**RECORD EXTRACTS:**
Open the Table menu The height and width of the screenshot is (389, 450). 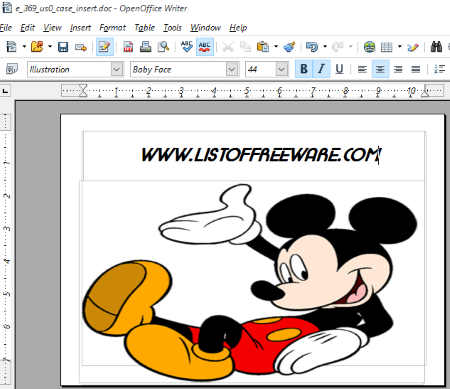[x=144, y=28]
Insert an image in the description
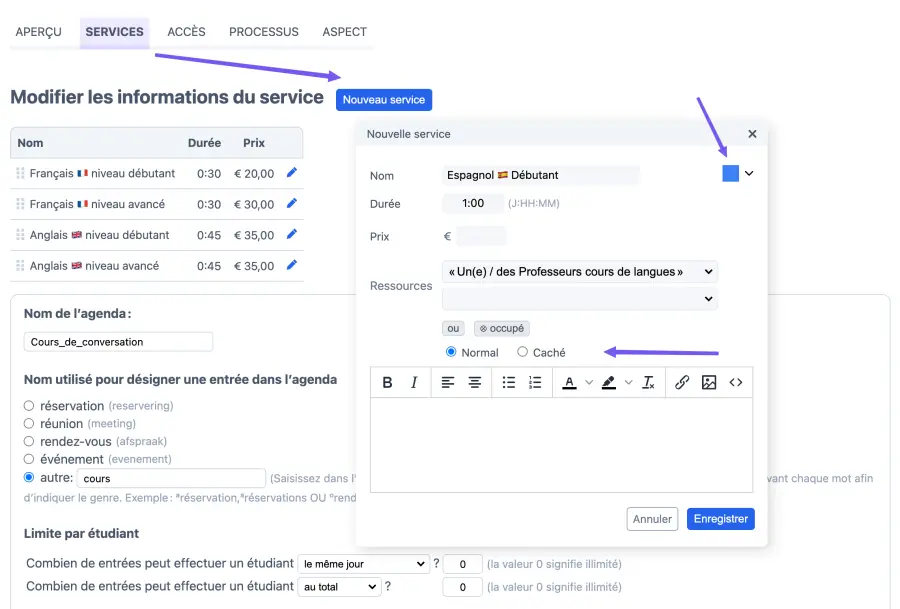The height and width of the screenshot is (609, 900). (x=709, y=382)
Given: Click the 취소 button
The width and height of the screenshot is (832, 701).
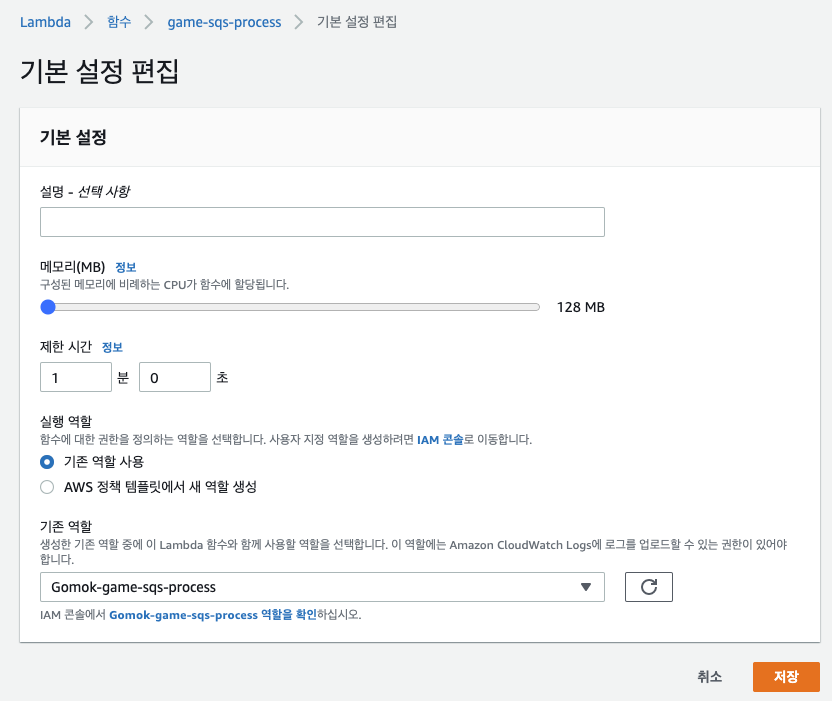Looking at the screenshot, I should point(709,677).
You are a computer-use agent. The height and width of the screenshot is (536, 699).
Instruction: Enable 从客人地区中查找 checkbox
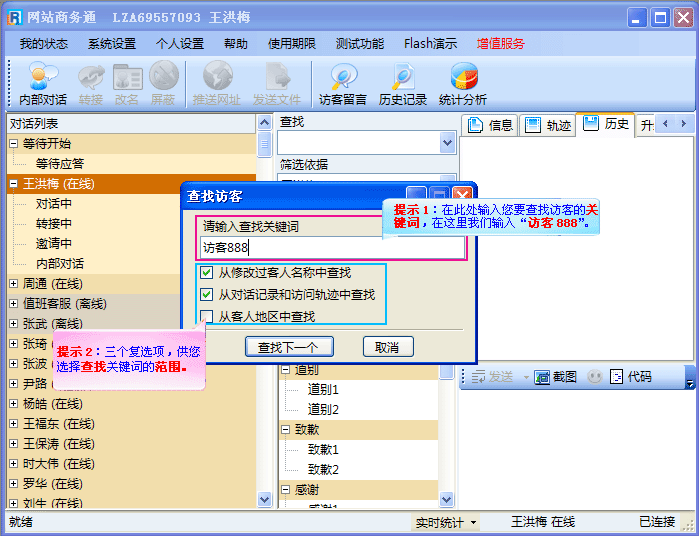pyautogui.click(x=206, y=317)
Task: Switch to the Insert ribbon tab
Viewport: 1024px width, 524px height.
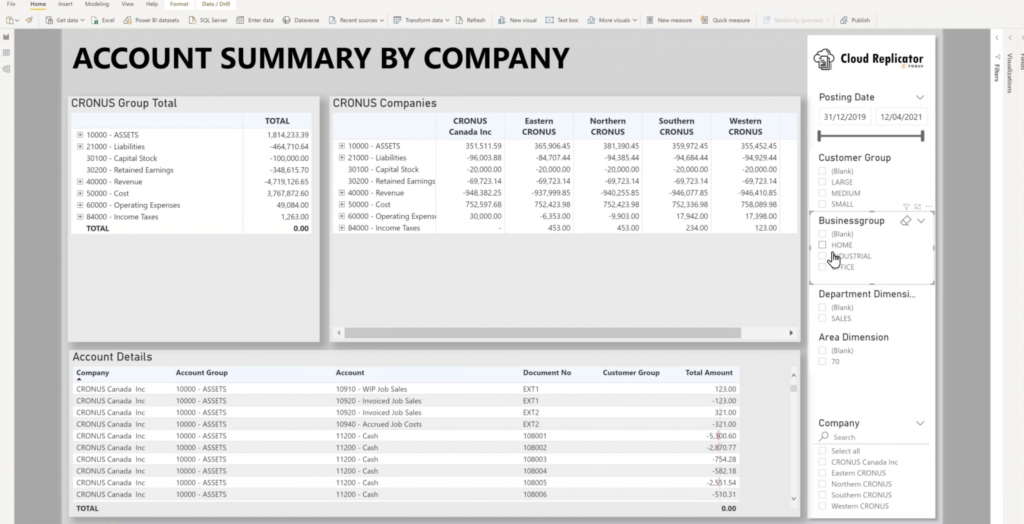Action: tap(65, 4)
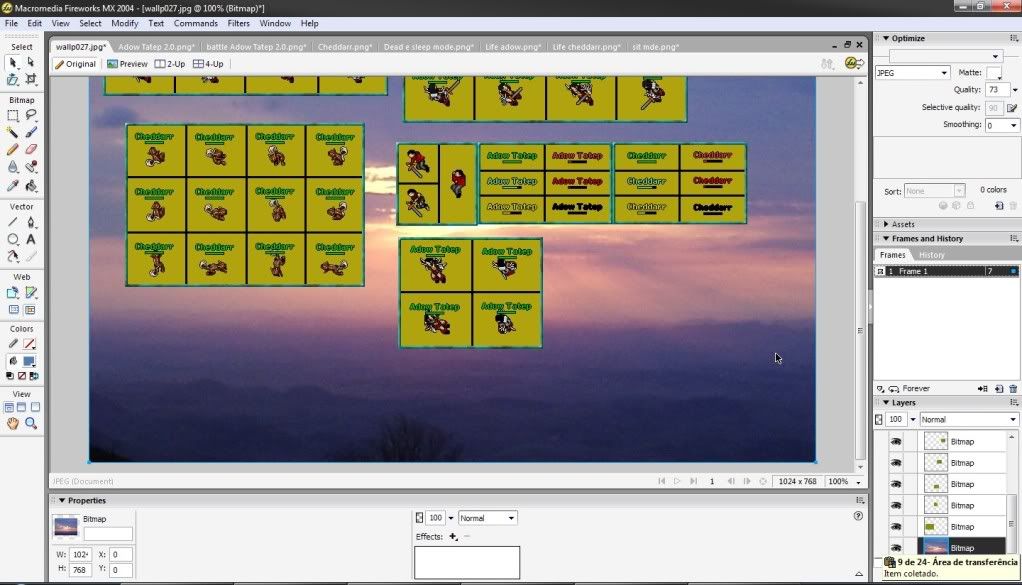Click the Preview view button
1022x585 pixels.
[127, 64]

**TASK GOAL:**
Report how many lines of the rows above contain the string "Insert", where case counts. Give only the number.

**TASK SOLUTION:**
2